• The data:
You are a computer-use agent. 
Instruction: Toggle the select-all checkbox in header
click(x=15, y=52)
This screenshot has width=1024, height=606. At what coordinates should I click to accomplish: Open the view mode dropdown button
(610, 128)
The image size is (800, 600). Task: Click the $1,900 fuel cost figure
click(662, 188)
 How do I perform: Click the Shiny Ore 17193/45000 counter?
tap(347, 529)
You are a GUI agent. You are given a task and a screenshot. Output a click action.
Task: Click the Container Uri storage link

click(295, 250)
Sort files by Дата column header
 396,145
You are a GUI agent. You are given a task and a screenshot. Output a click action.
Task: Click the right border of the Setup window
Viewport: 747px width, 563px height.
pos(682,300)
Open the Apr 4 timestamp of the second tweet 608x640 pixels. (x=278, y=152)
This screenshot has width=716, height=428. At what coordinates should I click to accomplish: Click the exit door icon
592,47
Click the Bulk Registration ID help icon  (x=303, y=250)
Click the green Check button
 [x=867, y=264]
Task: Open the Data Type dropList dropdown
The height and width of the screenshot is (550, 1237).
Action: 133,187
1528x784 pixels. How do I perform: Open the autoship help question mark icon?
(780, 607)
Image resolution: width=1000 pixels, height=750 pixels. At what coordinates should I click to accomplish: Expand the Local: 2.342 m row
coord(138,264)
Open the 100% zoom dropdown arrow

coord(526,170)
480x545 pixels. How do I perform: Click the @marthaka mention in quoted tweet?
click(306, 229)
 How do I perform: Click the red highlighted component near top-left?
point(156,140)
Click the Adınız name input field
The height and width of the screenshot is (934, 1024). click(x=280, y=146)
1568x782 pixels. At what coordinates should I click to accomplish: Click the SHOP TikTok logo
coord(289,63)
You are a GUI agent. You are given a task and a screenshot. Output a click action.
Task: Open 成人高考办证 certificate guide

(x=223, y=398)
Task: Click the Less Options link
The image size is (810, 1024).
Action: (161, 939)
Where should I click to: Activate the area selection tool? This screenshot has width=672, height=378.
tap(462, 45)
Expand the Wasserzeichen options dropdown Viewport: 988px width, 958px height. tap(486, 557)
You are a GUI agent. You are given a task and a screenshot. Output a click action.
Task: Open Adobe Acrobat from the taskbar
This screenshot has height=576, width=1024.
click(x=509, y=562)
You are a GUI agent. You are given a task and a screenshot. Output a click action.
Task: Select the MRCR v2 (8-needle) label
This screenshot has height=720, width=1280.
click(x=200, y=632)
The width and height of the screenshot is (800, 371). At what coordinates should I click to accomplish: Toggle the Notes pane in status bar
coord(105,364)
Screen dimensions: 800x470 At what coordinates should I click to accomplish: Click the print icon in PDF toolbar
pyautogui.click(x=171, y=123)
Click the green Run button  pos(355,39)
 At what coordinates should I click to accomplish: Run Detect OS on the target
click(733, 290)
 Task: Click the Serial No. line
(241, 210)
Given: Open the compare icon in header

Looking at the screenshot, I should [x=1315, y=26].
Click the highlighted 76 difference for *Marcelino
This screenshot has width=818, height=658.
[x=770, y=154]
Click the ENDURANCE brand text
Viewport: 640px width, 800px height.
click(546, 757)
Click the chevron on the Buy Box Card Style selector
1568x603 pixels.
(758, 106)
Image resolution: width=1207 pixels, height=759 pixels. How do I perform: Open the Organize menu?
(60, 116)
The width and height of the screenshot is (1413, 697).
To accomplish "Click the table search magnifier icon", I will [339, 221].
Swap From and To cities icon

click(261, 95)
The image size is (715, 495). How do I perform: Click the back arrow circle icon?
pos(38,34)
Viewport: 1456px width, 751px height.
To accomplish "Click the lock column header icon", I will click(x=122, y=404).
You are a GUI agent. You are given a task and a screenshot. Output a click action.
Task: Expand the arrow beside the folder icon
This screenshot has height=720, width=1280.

• Exercise instructions: An exact, complete copy of the lines above from the one with "1528x784 pixels. How" through the one with "Expand the Wasserzeichen" is the whole answer.

• Output:
1528x784 pixels. How do I perform: Open the autoship help question mark icon?
(780, 607)
Image resolution: width=1000 pixels, height=750 pixels. At what coordinates should I click to accomplish: Expand the Local: 2.342 m row
coord(138,264)
Open the 100% zoom dropdown arrow

coord(526,170)
480x545 pixels. How do I perform: Click the @marthaka mention in quoted tweet?
click(306, 229)
 How do I perform: Click the red highlighted component near top-left?
point(156,140)
Click the Adınız name input field
The height and width of the screenshot is (934, 1024). click(x=280, y=146)
1568x782 pixels. At what coordinates should I click to accomplish: Click the SHOP TikTok logo
coord(289,63)
You are a GUI agent. You are given a task and a screenshot. Output a click action.
Task: Open 成人高考办证 certificate guide

(x=223, y=398)
Task: Click the Less Options link
The image size is (810, 1024).
Action: (161, 939)
Where should I click to: Activate the area selection tool? This screenshot has width=672, height=378.
tap(462, 45)
Expand the Wasserzeichen options dropdown Viewport: 988px width, 958px height. tap(486, 557)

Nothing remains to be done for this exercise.